The problem
The OLG Brandenburger passed an interesting, if not too surprising, verdict for it, and in the process annulled the District Court of Potsdam.
In the relevant dispute, there was a dispute over the ownership of data from various insolvency proceedings, in which the OLG Brandenburg takes the view that electronic data do not contain any physical objects and therefore no property within the meaning of 90 BGB.

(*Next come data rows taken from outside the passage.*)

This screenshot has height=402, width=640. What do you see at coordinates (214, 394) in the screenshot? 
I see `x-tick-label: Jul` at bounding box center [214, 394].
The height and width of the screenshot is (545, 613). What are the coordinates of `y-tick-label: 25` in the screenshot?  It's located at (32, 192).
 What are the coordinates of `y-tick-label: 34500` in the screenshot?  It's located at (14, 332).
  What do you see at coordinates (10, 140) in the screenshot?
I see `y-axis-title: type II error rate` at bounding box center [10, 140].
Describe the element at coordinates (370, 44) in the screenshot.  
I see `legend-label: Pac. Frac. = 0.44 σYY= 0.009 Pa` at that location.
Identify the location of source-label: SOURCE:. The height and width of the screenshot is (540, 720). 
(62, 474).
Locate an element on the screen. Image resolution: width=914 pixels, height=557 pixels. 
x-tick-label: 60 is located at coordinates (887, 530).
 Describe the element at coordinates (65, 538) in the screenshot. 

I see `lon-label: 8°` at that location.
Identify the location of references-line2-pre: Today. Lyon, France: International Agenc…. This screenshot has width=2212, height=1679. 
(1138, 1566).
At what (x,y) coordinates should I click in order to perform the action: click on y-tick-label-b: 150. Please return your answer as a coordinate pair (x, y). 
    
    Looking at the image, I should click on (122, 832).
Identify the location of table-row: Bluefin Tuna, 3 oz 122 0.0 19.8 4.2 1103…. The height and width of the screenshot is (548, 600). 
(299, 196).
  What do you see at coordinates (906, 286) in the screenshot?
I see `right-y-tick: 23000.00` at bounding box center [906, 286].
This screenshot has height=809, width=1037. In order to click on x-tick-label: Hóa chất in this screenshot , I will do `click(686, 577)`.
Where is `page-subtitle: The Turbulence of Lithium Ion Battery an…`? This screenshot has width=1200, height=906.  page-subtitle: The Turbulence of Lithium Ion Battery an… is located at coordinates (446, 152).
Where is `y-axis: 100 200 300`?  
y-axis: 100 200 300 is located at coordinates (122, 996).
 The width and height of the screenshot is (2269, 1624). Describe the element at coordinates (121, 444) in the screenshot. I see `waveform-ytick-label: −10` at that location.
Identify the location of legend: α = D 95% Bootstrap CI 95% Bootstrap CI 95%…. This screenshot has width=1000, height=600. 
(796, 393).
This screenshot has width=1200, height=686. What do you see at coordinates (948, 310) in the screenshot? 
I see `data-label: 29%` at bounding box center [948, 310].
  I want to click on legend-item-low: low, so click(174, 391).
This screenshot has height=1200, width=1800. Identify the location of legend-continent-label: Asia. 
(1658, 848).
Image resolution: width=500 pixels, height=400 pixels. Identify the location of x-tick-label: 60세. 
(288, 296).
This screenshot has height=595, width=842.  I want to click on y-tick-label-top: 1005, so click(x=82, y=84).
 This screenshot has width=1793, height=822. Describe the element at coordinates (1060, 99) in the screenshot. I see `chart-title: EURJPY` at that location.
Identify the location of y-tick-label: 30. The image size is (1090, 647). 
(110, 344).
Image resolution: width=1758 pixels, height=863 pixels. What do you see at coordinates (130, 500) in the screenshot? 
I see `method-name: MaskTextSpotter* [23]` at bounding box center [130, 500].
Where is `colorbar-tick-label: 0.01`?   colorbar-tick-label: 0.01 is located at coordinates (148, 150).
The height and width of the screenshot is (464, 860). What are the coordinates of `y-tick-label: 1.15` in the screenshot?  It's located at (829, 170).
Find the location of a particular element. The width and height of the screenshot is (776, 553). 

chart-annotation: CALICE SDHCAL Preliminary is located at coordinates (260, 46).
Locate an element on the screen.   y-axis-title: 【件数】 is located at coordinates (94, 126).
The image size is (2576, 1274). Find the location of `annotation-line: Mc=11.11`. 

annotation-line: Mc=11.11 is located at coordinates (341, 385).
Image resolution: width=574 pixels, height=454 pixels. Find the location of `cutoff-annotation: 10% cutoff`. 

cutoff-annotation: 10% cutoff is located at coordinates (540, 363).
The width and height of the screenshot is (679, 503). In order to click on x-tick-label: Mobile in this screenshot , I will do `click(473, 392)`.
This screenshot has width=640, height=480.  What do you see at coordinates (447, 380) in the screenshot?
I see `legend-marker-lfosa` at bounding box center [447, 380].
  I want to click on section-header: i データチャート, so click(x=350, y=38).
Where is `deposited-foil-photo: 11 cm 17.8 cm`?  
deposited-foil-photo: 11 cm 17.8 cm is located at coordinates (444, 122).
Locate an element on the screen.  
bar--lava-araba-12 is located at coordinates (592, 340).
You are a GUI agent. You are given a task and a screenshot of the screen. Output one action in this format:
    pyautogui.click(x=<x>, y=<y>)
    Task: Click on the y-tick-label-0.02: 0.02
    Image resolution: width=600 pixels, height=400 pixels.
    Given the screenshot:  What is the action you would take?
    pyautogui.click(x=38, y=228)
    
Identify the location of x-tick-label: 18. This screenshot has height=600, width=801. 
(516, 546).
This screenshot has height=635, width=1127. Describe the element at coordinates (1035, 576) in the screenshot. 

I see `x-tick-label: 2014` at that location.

With regard to the electronic data, there is already a lack of property in accordance with Section 90 of the German Civil Code (BGB), so that the property protection regulations do not apply. Insofar as analogous application of ownership protection to data is advocated, this is not convincing. On the one hand, an analogy presupposes a loophole that is contrary to the plan. On the other hand, the comparability of the facts to be assessed must be present, that is to say, the facts to be assessed from a legal point of view comparable to the facts which the legislature has regulated in such a way as to be possible to assume that the Legislators would have had the same balance of balance in a balance in which he would have been guided by the same principles as when the legislation used was adopted.
The decision of the OLG
The OLG rejects this:
An unplanned loophole cannot be assumed, since the historical legislature did not want to regulate the inclusion of data in the protection of property, because there was no need for it due to the technical state of the art at the time. It is also to be denied that the legislature, if it had foreseen technical progress, would have come to the same balance. There is already a lack of comparability. Data cannot affect the physicality of things s. section 90 of the German Civil Code, since, unlike physical objects, they are characterised by their non-rivalry, non-exclusivity and non-exploitation, i.e. that they can be used by a large number of users without the use of the other that they can be copied at will without any special financial effort and are not subject to wear or aging.
As a result, there was no claim to surrender to the digital files for the plaintiff in the order.
The basic idea could continue to occupy courts in the future due to the advancing digitalization. More and more companies are not using leitz folders or other storage folders to store data and documents, but scans, cloud storage or other digital solutions. The question of who “owns” this data is likely to arise in the future if the respective problems cannot be solved by other legal institutions such as copyright.
However, as the Court also points out, the Working Group on Digital Restart of the Ministers of Justice of the Länder has dealt with the issue in detail and stated in its report that there is a “data ownership” or other absolute digital data does not exist in the current legal system.
This could mean that these issues must be dealt with clearly and unambiguously and that this aspect must be taken into account when drafting the treaty.